Stored data:
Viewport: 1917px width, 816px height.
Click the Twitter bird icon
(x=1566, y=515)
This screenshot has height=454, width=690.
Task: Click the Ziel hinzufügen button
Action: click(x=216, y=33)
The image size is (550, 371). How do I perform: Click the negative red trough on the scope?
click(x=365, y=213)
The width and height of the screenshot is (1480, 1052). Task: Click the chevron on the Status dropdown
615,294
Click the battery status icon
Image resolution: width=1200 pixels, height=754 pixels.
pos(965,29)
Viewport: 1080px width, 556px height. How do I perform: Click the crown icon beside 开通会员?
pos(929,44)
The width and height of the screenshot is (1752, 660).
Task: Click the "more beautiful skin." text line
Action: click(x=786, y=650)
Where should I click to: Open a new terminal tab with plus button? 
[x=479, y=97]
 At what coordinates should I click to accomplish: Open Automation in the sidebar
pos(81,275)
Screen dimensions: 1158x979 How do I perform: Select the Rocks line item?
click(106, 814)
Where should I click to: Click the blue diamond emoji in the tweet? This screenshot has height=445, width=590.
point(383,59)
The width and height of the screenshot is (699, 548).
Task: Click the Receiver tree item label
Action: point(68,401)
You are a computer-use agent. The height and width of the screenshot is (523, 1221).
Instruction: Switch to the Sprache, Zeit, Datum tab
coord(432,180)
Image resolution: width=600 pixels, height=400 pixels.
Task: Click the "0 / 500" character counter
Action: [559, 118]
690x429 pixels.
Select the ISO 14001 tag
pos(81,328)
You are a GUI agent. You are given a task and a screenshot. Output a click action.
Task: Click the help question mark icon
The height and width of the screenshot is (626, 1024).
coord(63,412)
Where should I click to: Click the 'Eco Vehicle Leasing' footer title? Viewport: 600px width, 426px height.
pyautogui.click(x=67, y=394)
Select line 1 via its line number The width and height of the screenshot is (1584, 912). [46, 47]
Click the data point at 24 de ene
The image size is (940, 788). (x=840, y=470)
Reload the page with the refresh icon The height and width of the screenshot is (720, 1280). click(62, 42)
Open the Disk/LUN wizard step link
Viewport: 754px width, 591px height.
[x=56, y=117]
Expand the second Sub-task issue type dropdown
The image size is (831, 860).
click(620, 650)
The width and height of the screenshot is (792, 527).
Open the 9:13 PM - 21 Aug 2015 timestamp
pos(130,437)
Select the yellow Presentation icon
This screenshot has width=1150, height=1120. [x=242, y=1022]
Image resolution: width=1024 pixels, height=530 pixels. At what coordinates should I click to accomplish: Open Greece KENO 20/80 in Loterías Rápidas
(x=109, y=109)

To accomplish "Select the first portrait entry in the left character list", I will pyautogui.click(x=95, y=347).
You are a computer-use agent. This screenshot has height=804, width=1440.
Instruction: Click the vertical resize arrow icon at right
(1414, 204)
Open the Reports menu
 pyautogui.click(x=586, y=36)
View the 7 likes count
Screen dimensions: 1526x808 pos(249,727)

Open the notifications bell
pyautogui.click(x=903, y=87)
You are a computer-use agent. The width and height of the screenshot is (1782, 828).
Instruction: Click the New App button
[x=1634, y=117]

Directions: Among the lines above, find those that contain the word "computer" and copy them.

Output of the exercise:
You are a computer-use agent. The height and width of the screenshot is (523, 1221).
You are a computer-use agent. This screenshot has height=804, width=1440.
You are a computer-use agent. The width and height of the screenshot is (1782, 828).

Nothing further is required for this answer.